I was late logging off tonight because I couldn’t find an inn for my av to sleep in. I’ve developed a pattern: I like to move her to an inn and have her fall asleep on an actual bed there, putting my cat safely back in its carrier, before I log off. Something in this dates back to my dollhouse days, as many of the things in this game do. I wandered into an elven bank, then out of it again, complaining to my party that I couldn’t sleep in a bank. Eventually, realizing how ridiculous this was, I piloted her to an island and put her to sleep there. I have this idea that when she wakes up I’ll have to undress her before I have her swim off it. Then she’ll have to get dressed again, probably behind some bushes, on the banks on the other side.

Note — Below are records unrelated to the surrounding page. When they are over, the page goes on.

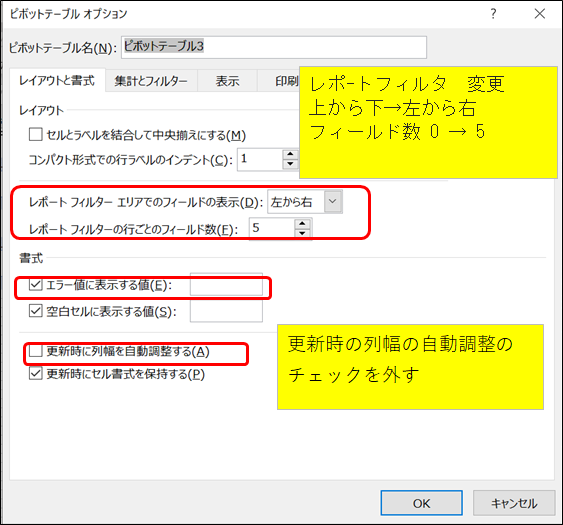Switch to the 集計とフィルター tab

pos(151,81)
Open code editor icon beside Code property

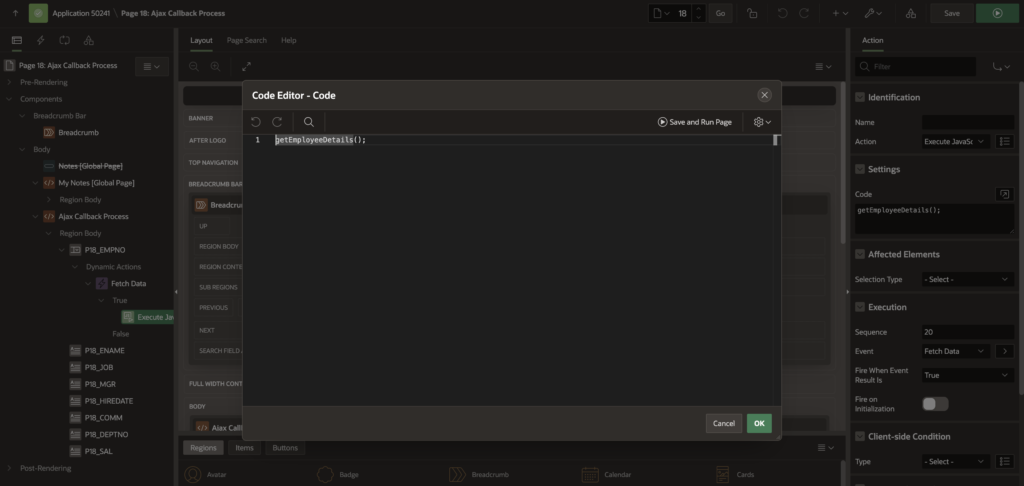(x=1005, y=193)
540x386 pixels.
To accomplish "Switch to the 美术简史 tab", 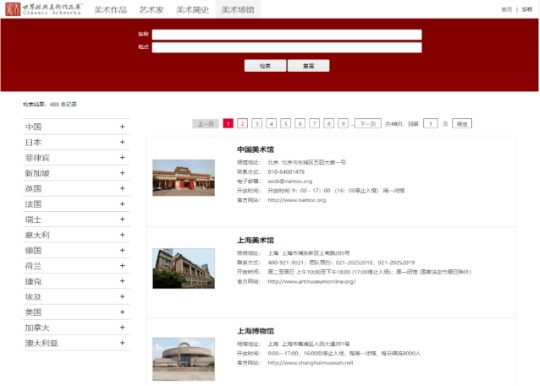I will [193, 10].

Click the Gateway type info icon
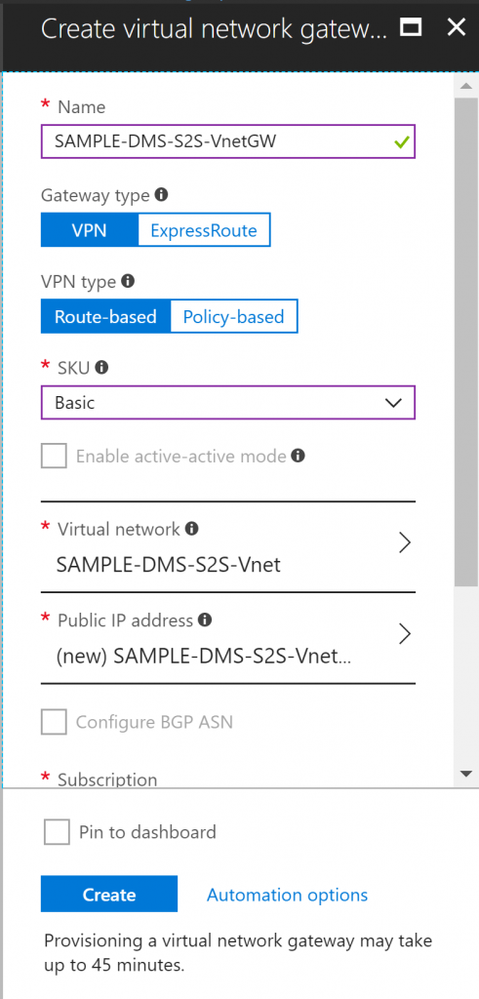point(161,194)
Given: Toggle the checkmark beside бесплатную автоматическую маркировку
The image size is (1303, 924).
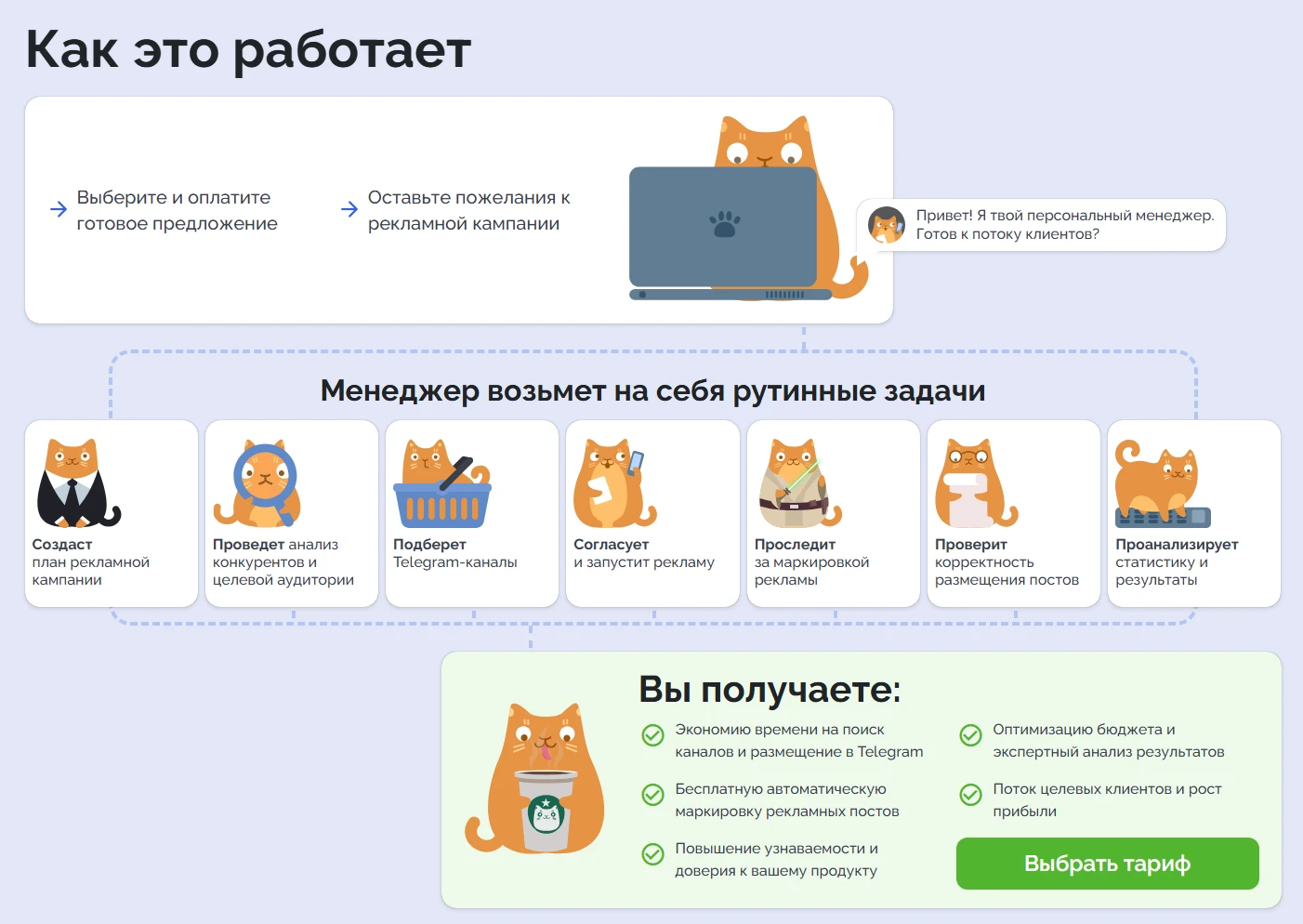Looking at the screenshot, I should [651, 795].
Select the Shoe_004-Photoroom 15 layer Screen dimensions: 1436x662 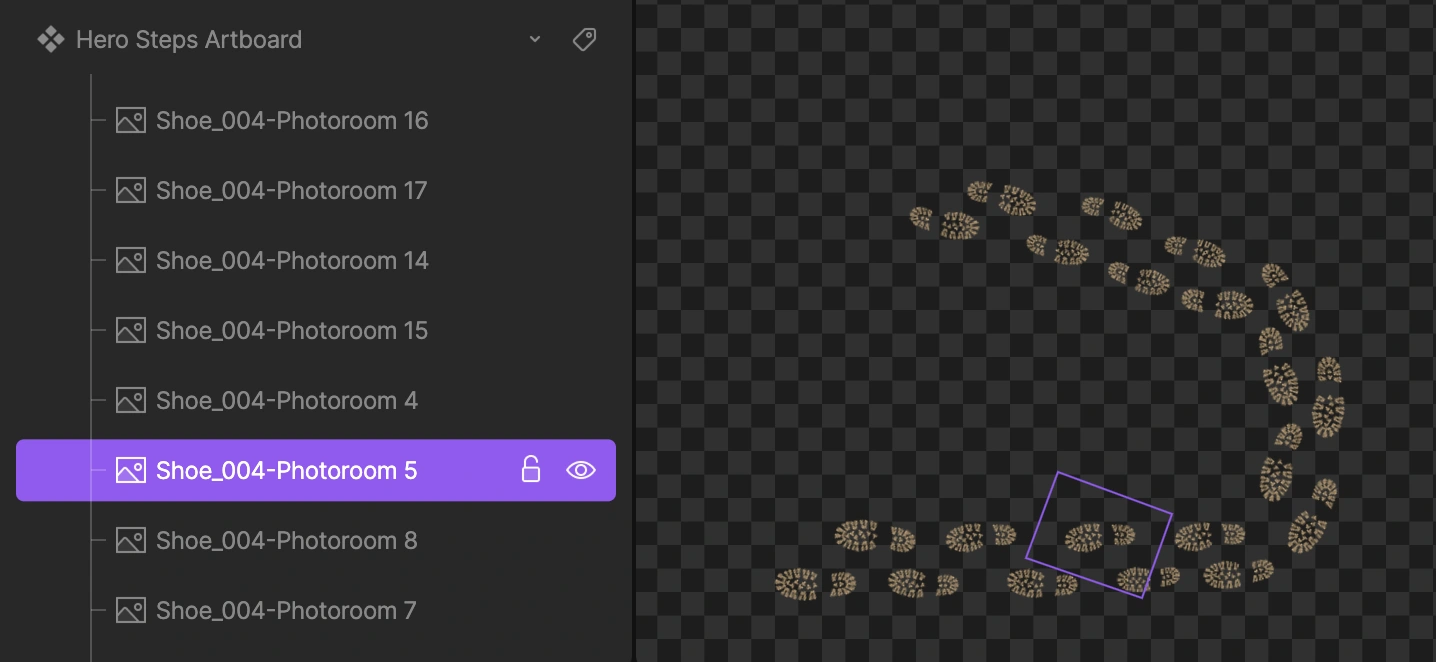click(292, 331)
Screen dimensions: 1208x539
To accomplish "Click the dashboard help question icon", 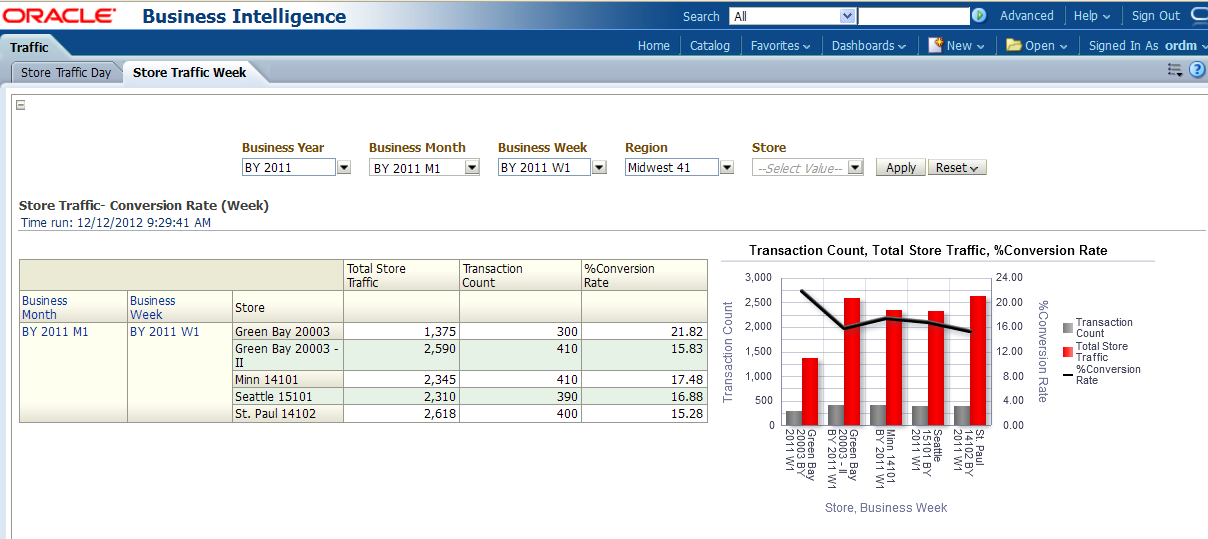I will [x=1197, y=70].
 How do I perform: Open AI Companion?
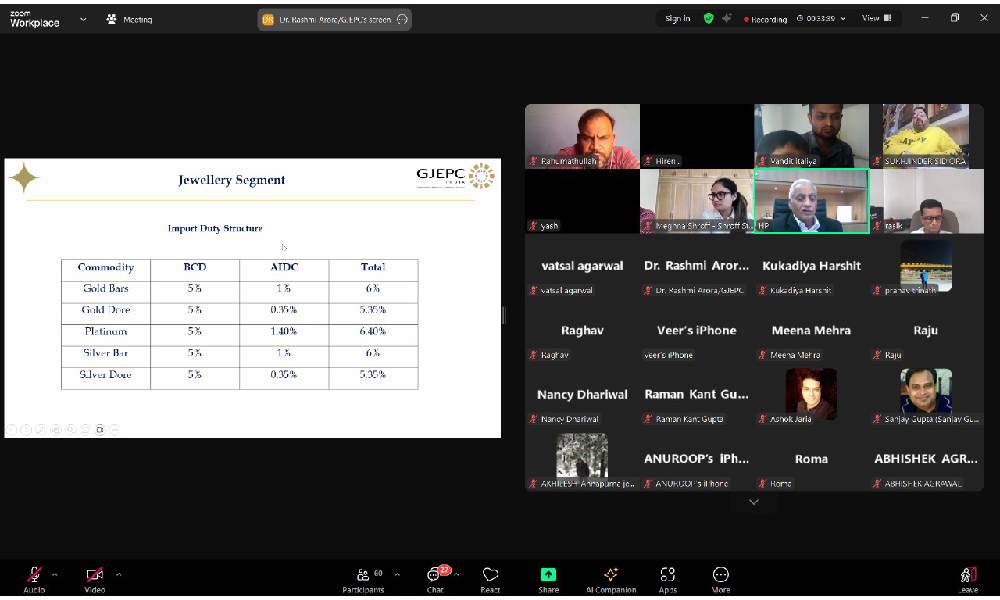click(x=611, y=576)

I’m getting too into this.

In other news. I’ve developed a routine pattern of moves I use when fighting: baffle the target, then sneak around behind it and backstab it, then stab a few more times while waiting for backstab to finish up again. Cheap, like most of my patterns (I play Pikachu and Kirby in Smash Brothers, and Eddie Gordo in Tekken). I don’t always notice my patterns, though; actually until I started working with Jess I didn’t think about them much. I don’t know what my patterns were in the Final Fantasy games.

Coming back from the lab after I play late at night is always a little disorienting. Tonight I passed the busts of Russell and Dewey in Main Hall, and wanted to mouse over them to see if I could interact with them in any way. Earlier I found myself with my usual glasses out in the sunlight, pictured a little icon of prescription sunglasses in my head, and considered the amount of silver it would take to buy them, or the raw materials I’d have to gather to make them, and how much armor they would give me.

The latter point actually seems to me to be a useful habit, and I mulled it over for a while. Leatherworkers and tailors in World of Warcraft may not actually know how to sew, but they damned well know how much material it takes to make something, how scarce that material is, and how dearly it is bought in terms of life or limb. What if there was a game about sweatshop labor, or waste management? I think it could easily be done without it even being tedious. If you’ve played Escape from Woomera, you get a sense of how a game with a strong political statement can make you identify as strongly with the characters as a sentimental game like Final Fantasy.